Semejantes leyes de la vida psíquica no son trasuntos de la realidad externa; al contrario, en
ellas advierte las radicales determinaciones de todas las cosas. Hasta San Agustín se hace
seriamente el intento de elevar a principios metafísicos las peculiares formas de relación de la
experiencia interna. El mal es la privación de realidad divina: no es causa efficiens, sino causa
deficiens.
Todo esto en relación con un voluntarismo: la conciencia es una intentio animi. Sin embargo, el
primado de la voluntad individual no prevalece sobre el hecho teológico de la gracia divina:
ante Dios el espíritu carece no sólo de iniciativa, sino también de energía receptiva (el
conocimiento del mundo inteligible es iluminación, revelación). En el problema de la libertad de
la voluntad tropieza San Agustín con la antítesis entre acción incausada y presciencia divina. A
la postre se impone en este conflicto el principio de la universalidad histórica sobre el de la
autocerteza del espíritu individual. Debido al pecado original, todo hombre ha menester de
redención y de los recursos eclesiásticos de la gracia. Pero ésta la transmite el Altísimo sólo a
ciertos hombres de antemano elegidos por decreto inescrutable; esto es, la doctrina de la
predestinación ahoga la libre voluntad del individuo. A la luz de la teoría de la predestinación
adquiere el imponente cuadro de la evolución histórica de la humanidad un acaecer rígido e
infecundo.

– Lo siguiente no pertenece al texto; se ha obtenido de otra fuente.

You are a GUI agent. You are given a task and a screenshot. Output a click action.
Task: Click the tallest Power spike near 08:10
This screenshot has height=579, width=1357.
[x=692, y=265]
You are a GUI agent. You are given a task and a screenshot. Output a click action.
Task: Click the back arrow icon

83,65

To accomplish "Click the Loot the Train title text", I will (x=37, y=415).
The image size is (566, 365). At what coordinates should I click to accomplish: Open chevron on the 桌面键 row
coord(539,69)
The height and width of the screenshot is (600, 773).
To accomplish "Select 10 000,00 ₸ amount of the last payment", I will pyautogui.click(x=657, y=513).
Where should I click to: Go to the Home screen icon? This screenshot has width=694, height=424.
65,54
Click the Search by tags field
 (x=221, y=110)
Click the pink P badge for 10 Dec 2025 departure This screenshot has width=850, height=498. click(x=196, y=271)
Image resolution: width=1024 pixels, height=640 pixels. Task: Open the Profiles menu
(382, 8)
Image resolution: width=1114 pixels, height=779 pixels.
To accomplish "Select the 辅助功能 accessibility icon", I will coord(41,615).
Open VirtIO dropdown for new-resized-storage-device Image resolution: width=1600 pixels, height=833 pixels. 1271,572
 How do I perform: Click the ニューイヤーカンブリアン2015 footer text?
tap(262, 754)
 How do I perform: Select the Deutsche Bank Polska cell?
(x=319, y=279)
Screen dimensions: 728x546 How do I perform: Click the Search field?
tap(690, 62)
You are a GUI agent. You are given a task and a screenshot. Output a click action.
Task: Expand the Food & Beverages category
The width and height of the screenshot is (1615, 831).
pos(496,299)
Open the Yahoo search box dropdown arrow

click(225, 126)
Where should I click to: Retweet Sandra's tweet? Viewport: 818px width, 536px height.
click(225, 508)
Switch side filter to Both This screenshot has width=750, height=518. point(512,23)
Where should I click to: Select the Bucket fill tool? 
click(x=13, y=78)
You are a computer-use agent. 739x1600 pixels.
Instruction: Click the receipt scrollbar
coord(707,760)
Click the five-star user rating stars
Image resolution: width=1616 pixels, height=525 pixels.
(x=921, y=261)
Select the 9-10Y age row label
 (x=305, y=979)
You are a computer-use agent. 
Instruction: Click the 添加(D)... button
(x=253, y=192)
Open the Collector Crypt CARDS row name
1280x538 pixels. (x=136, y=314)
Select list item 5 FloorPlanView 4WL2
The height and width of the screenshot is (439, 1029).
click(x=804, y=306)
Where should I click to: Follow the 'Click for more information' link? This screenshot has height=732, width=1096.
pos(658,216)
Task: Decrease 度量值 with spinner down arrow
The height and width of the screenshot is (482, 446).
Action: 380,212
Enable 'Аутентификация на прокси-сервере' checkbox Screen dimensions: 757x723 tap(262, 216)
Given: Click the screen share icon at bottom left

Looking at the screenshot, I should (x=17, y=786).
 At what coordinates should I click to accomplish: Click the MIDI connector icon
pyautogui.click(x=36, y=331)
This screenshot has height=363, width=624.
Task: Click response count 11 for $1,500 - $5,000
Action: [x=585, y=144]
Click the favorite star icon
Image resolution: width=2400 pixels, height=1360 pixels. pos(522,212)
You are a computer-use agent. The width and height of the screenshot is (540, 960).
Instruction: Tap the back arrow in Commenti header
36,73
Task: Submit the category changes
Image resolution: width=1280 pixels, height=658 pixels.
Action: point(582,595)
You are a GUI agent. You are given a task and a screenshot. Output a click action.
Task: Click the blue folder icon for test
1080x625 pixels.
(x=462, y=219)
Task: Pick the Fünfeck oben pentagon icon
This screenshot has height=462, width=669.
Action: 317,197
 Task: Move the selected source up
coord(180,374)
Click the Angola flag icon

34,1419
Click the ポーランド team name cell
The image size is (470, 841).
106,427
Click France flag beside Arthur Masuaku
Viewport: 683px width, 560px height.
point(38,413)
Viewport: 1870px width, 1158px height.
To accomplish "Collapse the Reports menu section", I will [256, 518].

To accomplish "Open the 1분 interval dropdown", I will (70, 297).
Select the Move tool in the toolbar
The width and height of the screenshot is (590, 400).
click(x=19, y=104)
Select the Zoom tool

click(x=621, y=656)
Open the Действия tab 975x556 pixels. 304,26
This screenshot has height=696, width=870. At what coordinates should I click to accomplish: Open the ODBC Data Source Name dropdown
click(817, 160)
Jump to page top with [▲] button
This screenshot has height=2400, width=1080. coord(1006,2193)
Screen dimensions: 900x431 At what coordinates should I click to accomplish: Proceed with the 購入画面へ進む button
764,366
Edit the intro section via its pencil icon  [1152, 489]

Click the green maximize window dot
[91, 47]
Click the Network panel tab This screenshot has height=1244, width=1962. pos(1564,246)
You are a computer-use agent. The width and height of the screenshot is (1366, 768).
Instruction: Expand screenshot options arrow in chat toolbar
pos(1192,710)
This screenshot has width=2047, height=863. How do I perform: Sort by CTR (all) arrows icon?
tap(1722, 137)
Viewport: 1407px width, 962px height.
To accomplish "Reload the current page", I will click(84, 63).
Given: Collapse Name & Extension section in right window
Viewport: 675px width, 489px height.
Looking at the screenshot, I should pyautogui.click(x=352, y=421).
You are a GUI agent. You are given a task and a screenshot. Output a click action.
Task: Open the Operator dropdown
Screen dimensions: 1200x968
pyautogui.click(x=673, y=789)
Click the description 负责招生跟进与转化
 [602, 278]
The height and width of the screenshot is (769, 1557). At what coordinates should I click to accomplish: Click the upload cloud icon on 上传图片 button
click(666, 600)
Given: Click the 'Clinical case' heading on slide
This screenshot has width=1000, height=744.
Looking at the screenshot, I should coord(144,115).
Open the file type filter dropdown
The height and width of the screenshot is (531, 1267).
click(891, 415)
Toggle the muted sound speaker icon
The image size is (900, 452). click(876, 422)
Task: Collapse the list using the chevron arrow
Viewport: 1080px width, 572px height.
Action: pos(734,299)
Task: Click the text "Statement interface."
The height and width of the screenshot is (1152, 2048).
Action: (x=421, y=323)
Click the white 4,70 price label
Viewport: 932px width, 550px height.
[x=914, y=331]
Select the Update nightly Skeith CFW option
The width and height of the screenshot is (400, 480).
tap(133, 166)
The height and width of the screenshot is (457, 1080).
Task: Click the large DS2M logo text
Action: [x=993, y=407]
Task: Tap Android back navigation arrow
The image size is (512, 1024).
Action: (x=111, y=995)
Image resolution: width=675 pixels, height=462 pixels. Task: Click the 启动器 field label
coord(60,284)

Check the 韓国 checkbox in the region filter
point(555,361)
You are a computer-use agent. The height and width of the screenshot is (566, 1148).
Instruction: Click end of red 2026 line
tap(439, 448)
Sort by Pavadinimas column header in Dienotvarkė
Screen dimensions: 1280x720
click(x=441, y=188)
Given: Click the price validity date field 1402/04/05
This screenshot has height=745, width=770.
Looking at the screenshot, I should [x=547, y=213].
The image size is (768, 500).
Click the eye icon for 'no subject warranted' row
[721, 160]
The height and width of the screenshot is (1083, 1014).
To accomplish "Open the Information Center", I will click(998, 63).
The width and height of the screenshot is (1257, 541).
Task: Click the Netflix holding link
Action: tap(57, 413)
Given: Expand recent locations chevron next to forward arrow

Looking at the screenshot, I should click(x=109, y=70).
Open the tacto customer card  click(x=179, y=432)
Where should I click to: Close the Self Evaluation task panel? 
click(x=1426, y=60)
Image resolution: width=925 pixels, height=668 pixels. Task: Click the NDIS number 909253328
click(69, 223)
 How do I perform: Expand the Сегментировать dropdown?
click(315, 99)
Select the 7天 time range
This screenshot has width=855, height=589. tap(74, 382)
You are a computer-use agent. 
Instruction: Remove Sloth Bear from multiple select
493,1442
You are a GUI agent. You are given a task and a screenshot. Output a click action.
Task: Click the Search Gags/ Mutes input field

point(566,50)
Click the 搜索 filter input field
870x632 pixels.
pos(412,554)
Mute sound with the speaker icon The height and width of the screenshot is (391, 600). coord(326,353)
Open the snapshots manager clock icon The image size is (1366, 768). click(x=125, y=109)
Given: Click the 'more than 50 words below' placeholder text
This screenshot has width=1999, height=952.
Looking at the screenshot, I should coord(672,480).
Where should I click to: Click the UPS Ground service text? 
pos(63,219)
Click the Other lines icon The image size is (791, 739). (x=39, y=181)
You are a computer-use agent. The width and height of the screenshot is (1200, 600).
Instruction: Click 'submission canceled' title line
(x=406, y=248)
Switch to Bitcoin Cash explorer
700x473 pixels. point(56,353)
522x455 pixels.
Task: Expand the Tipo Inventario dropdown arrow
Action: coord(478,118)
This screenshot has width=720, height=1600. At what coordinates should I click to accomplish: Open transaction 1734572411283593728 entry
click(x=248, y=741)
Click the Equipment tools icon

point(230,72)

Los hombres constituyen dos estirpes sólo externamente en relación: la de los
elegidos y la de los proscritos, la del reino de Dios y la de este mundo. El advenimiento de Jesús
constituye el momento crucial de la historia, y el Juicio Final, la realización postrera de la justicia
divina. La irreconciliable dualidad del maniqueísmo de malo y bueno acaba por introducirse
subrepticiamente en la teología cristiana: en San Agustín es creada esta antítesis, pero
inextirpable. También el concepto de beatitud significa una preterición del principio de la
libertad individual, toda vez que se concibe, al modo neoplatónico, cual mera contemplación de
la Verdad divina. Hace bien el hombre en ser un aguerrido combatiente por el reino celestial;
pero la más alta recompensa que asoma para este soldado de Dios, no es la acción infatigable de
la voluntad, sino la paz de la contemplación extática de la Verdad divina.